## TASK ITEM:
The reply should contain all of the data below, word for word.

## Dataset entries:
——————————

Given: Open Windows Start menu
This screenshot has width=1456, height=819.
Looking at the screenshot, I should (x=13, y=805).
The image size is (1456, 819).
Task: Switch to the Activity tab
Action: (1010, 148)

——————————

## RESULT OF THE TASK:
Given: Open Windows Start menu
This screenshot has width=1456, height=819.
Looking at the screenshot, I should (x=13, y=805).
The image size is (1456, 819).
Task: Switch to the Activity tab
Action: (1010, 148)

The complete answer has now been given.